There’s more to Amsterdam’s culinary offerings than quick and easy food market fare. Sure, I didn’t know and couldn’t afford better than fast-food falafels on my previous visit — though there’s always a time and place for fried chickpea balls, of course. But all signs show that Amsterdam has become much more conscious about its food. There are classic destinations like Restaurant Vinkeles, a contemporary French restaurant with an experimental spirit, and two-Michelin-star Librije’s Zusje, which approaches hyperlocal ingredients with an international attitude, offering dishes like a grilled tulip bulb. Then there are more casual but equally excellent spots like Ron Gastrobar, where you would encounter such playful dishes as scallop tartare married with hibiscus and aged Beemster. De Kas, inside a series of the city’s greenhouses built in the 1920s, highlights greens from the surrounding farm with Mediterranean-inspired plates. And joining these favorites is the newly opened Duchess, inside a cavernous space that retains the original flourishes and staggering ceilings of a former bank, already famous for a theatrical Chocolate Explosion dessert that — without giving too much away — the waiter will detonate in front of you.
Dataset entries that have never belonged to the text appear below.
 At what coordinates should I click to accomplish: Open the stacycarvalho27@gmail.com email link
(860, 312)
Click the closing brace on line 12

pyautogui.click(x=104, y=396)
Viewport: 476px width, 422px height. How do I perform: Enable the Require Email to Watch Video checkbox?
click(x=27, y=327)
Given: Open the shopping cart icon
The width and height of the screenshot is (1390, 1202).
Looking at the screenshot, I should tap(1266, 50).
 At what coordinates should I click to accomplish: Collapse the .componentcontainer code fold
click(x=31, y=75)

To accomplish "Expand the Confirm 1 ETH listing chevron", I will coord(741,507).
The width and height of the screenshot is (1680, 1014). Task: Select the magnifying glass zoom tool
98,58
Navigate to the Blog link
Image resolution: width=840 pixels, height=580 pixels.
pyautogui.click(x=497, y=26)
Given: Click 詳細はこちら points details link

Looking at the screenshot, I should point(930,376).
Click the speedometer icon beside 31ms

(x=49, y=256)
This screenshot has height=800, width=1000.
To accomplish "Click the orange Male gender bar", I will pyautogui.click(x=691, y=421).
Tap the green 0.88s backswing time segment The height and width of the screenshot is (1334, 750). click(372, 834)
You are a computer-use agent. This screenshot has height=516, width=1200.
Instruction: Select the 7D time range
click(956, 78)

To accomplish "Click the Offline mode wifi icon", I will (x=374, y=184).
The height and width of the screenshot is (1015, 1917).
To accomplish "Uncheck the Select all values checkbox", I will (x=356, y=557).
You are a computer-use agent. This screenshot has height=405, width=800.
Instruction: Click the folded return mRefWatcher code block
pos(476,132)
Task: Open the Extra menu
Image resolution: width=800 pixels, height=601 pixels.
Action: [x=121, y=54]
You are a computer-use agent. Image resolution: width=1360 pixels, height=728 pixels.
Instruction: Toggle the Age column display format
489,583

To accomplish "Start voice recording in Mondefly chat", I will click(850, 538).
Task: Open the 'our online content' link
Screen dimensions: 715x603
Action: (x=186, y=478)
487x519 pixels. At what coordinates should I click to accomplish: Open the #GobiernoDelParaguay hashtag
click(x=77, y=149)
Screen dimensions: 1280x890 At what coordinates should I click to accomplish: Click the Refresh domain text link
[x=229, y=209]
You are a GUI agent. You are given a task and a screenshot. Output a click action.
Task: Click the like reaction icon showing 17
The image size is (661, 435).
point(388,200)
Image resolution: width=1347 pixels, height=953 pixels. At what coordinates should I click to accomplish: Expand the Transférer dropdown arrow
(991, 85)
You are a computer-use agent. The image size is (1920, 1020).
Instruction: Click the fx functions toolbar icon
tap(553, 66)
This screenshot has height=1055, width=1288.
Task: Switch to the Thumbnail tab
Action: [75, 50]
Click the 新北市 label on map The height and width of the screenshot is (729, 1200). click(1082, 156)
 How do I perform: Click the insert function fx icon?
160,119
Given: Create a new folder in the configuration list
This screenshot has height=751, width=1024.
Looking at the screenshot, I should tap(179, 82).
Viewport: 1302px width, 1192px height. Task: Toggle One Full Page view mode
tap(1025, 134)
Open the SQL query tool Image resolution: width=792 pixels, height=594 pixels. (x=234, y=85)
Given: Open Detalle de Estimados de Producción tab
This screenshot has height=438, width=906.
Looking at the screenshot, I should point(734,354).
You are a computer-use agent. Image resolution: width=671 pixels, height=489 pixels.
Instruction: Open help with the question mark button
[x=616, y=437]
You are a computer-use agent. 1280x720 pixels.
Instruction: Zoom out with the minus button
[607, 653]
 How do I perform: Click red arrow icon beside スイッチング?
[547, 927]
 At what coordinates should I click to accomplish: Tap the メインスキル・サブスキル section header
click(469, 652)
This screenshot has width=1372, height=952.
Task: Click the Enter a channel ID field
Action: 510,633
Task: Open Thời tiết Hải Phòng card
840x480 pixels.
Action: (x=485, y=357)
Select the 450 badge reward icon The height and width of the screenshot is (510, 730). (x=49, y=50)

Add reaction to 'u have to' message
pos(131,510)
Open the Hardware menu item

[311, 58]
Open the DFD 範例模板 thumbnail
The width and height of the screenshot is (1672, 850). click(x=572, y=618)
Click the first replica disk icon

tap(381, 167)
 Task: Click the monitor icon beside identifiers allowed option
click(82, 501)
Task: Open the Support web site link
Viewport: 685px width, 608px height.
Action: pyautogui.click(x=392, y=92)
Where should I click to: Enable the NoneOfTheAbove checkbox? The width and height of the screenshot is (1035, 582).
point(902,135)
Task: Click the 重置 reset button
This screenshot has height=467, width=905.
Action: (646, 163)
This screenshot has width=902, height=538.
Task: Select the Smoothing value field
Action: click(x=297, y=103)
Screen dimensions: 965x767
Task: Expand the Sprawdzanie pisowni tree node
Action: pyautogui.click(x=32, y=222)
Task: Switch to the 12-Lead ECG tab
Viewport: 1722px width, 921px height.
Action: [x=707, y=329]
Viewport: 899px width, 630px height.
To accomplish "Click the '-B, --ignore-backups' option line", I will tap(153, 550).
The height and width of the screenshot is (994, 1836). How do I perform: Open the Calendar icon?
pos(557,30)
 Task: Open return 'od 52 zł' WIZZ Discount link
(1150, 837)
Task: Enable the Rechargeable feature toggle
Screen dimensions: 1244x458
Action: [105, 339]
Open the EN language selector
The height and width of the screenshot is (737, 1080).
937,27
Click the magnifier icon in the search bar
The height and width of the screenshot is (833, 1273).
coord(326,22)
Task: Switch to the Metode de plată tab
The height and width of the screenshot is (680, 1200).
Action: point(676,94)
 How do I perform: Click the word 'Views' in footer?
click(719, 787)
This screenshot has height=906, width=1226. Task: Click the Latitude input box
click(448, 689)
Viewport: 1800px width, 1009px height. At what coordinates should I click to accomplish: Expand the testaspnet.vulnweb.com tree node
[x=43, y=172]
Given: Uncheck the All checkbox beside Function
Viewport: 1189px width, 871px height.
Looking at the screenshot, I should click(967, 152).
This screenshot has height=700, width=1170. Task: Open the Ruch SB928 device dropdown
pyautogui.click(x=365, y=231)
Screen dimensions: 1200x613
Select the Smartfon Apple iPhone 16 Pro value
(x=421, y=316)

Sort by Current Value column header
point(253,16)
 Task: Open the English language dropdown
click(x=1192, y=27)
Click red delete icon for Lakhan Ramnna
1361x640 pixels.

After all the indulgent food, I was happy to settle for a simple demitasse of espresso and a tiny stroopwafel, or syrupy wafer, one afternoon at Cloud Art Coffee, one of Amsterdam’s many indie art spots. For a city its size — with less than a million inhabitants in the city proper — Amsterdam is one artsy town, galleries and studios popping up between corner shops on residential streets. The exhibition space-cum-cafe was hosting an intriguing photography show, but I was more mesmerized by the big picture window looking out to its canal-side street. Bicyclists of all ages sped by, as did pedestrians carrying home groceries and tourists wielding selfie sticks. And really, that’s the best kind of trip you can have: when you can experience ordinary life and watch the city go about its business.
To move from such a relaxed, pedestrian scene to mingling with celebrities, of course, can be thrilling. But as the supermodel sashays by us, I realize I’m more interested in hearing what Koen, my new Dutch friend, has to say about his train commute and cool roommates. Maybe that’s what’s making my trip special: yes, Amsterdam has become more chic, and I’ve grown up, but instead of approaching it as a spectacle — the pot cafes! the Red Light District! — I’m seeing it for its manifold glory. What more can you want from visiting a new place than to feel like you’re part of it?
IF YOU GO
STAY The new W Amsterdam, located on the iconic Dam Square behind the Royal Palace, adds Dutch touches like handwoven bedspreads, curtains printed with motifs of canal houses, and showers inspired by classic payphone booths (wamsterdam.com).
EAT De Hallen, a former tram depot, boasts a food market featuring cuisines from all around the world (dehallen-amsterdam.nl/en). Venus & Adonis, a bar and grill in the Canal District, features a Dutch take on surf and turf (venusenadonis.nl/?lang=en).
FLIGHTS KLM Royal Dutch Airlines flies direct from SFO to Amsterdam daily (klm.us).